─── Supplied material ───

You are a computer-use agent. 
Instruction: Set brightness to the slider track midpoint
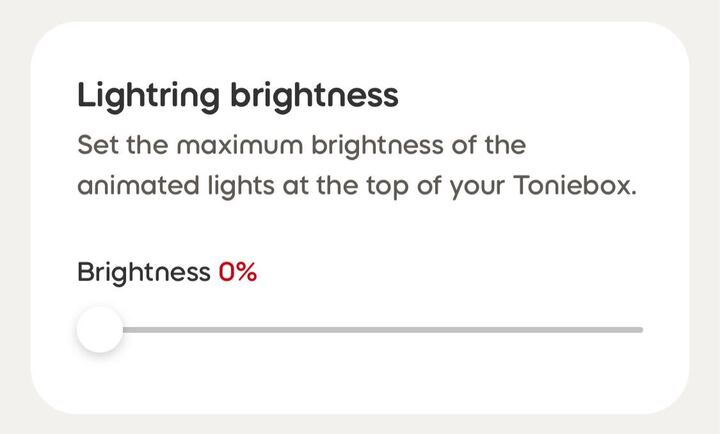371,329
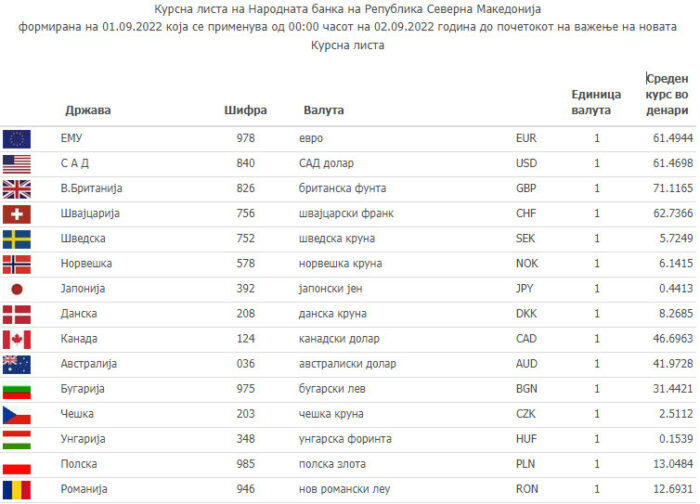Click the United States flag icon
This screenshot has height=504, width=700.
point(17,163)

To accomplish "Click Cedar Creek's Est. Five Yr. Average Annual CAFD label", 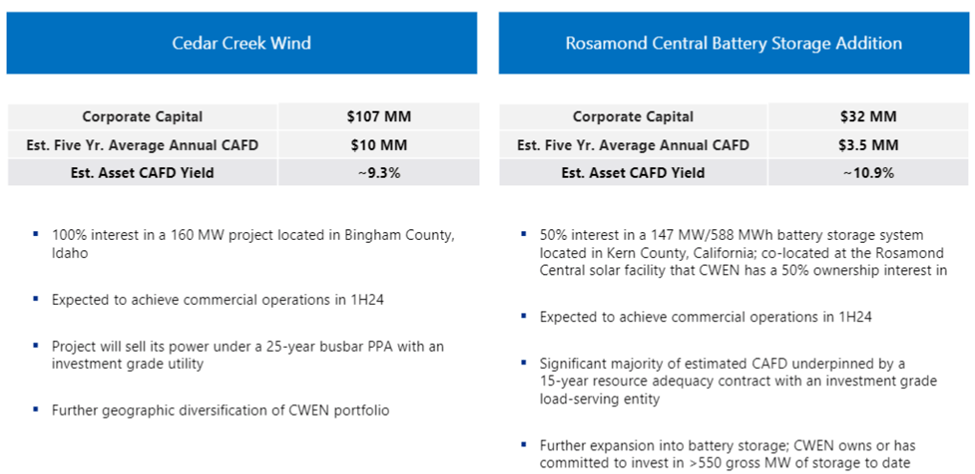I will tap(143, 145).
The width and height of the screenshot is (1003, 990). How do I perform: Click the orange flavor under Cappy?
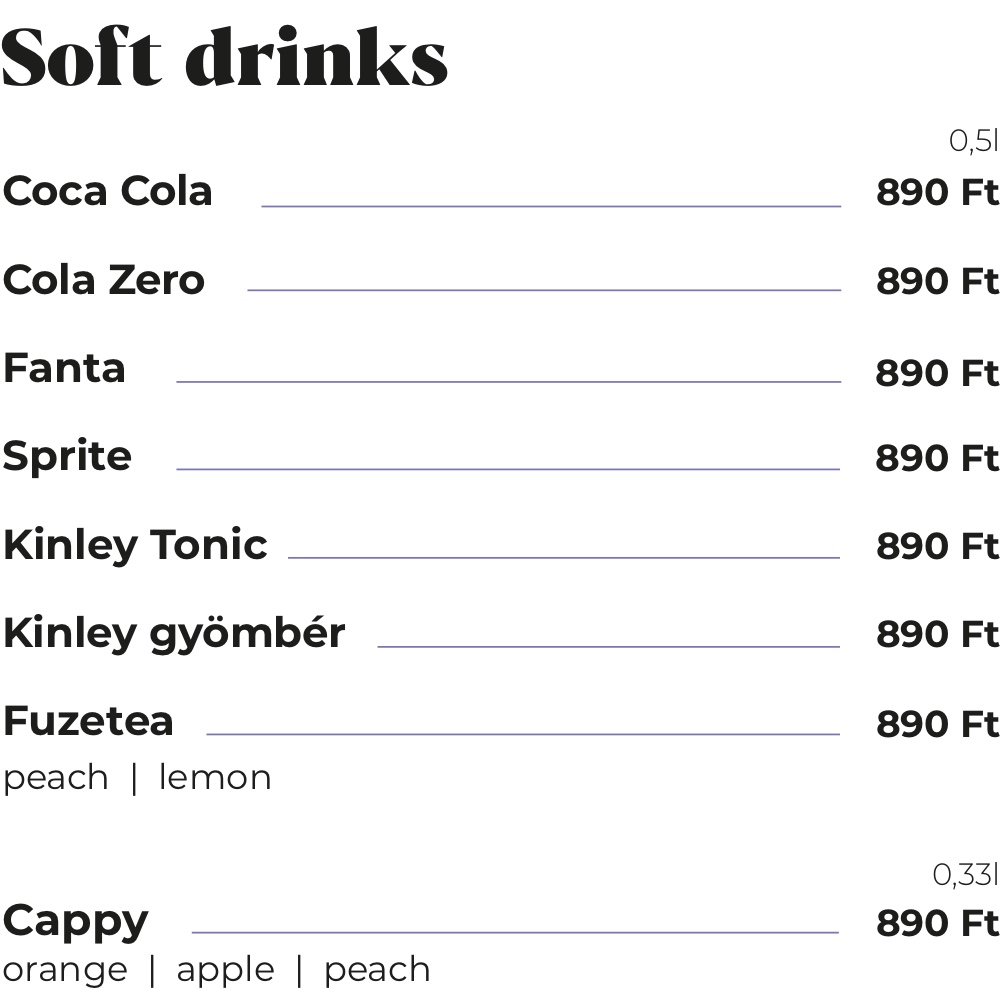tap(65, 971)
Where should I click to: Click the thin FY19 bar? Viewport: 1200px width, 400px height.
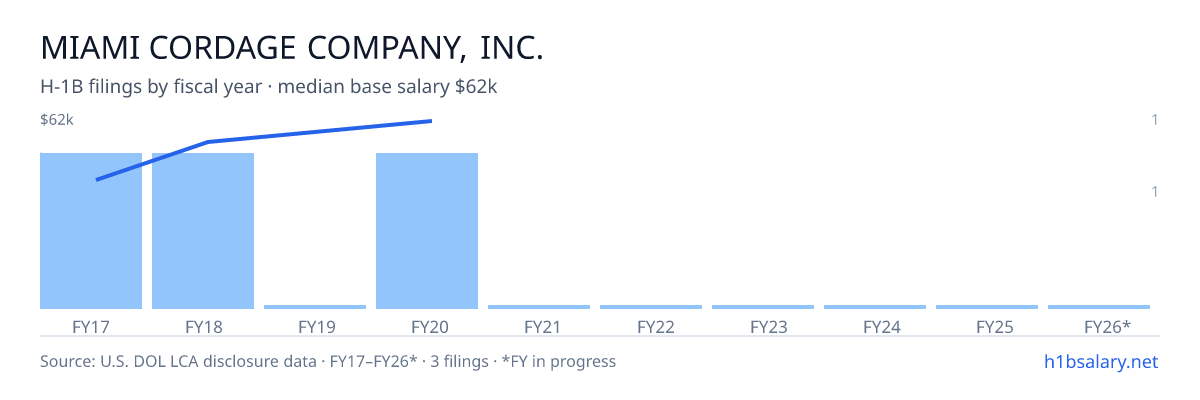coord(315,307)
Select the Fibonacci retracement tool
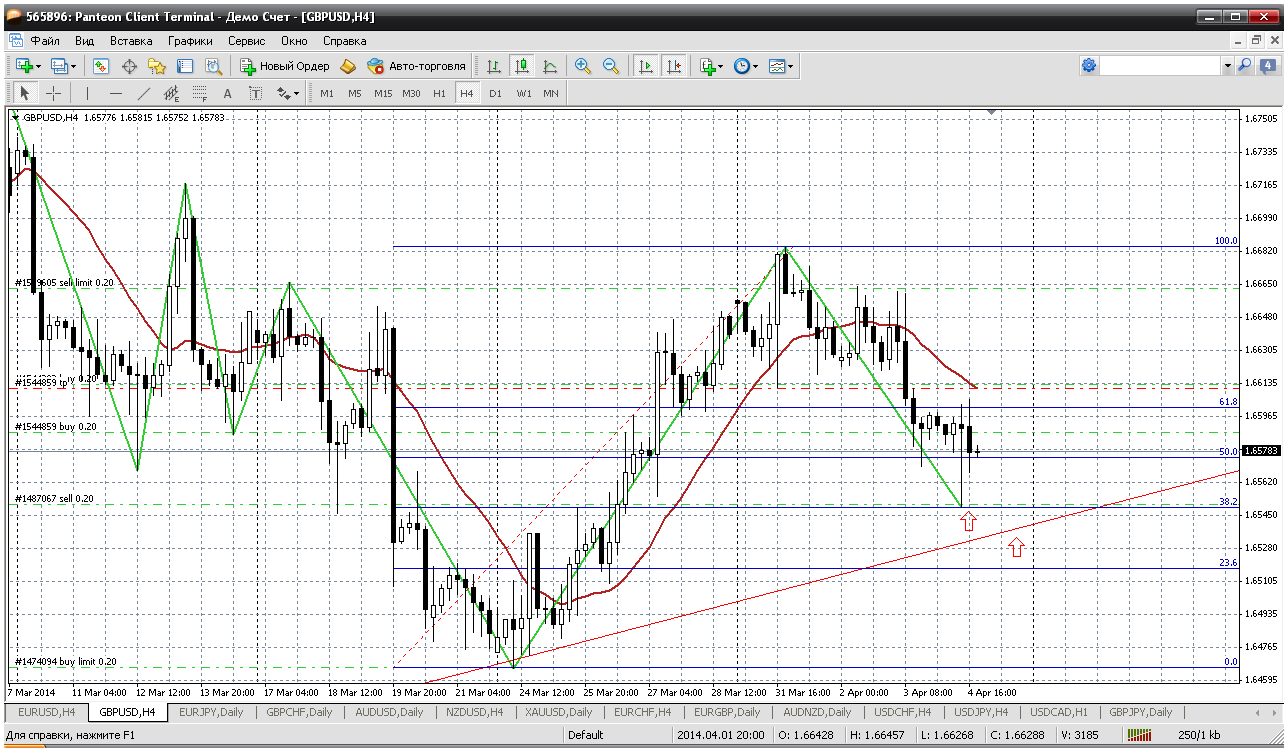 click(x=199, y=93)
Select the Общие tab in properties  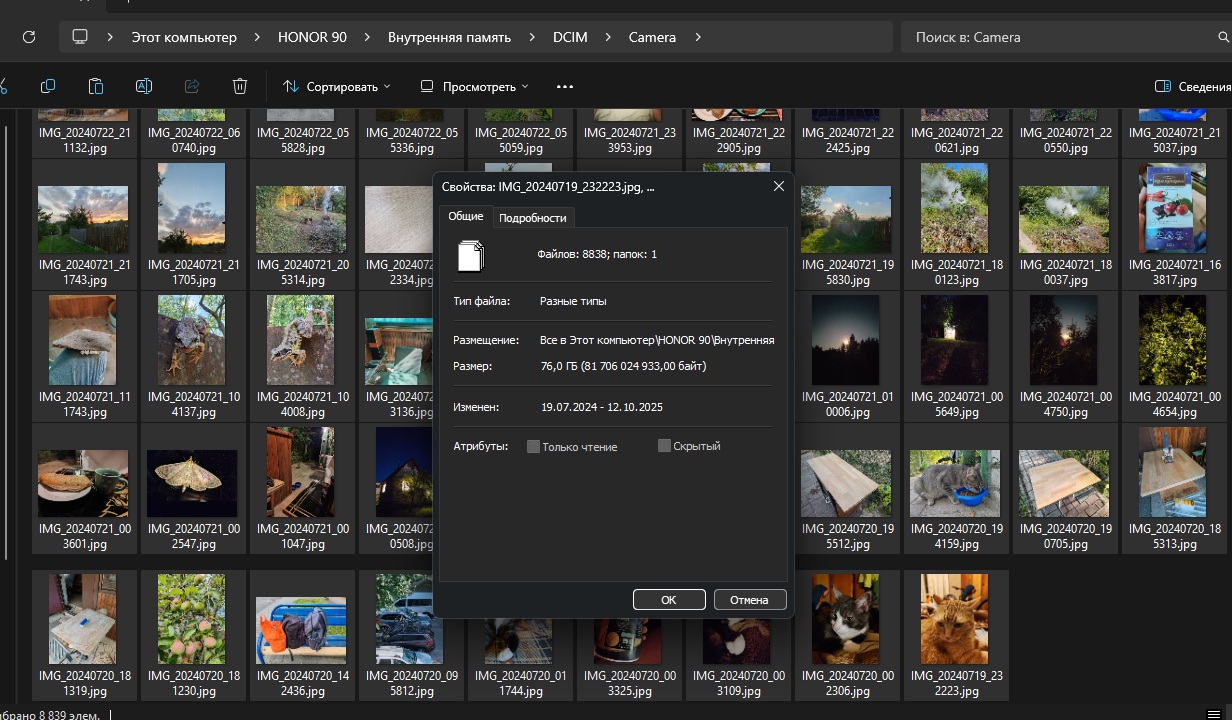pyautogui.click(x=465, y=216)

───

**Directive:** Please return each line of the records above that contains the word "width".

**Response:**
This screenshot has height=504, width=700.
The width and height of the screenshot is (1003, 990). How do I perform: Click the orange flavor under Cappy?
Where should I click to: Click the thin FY19 bar? Viewport: 1200px width, 400px height.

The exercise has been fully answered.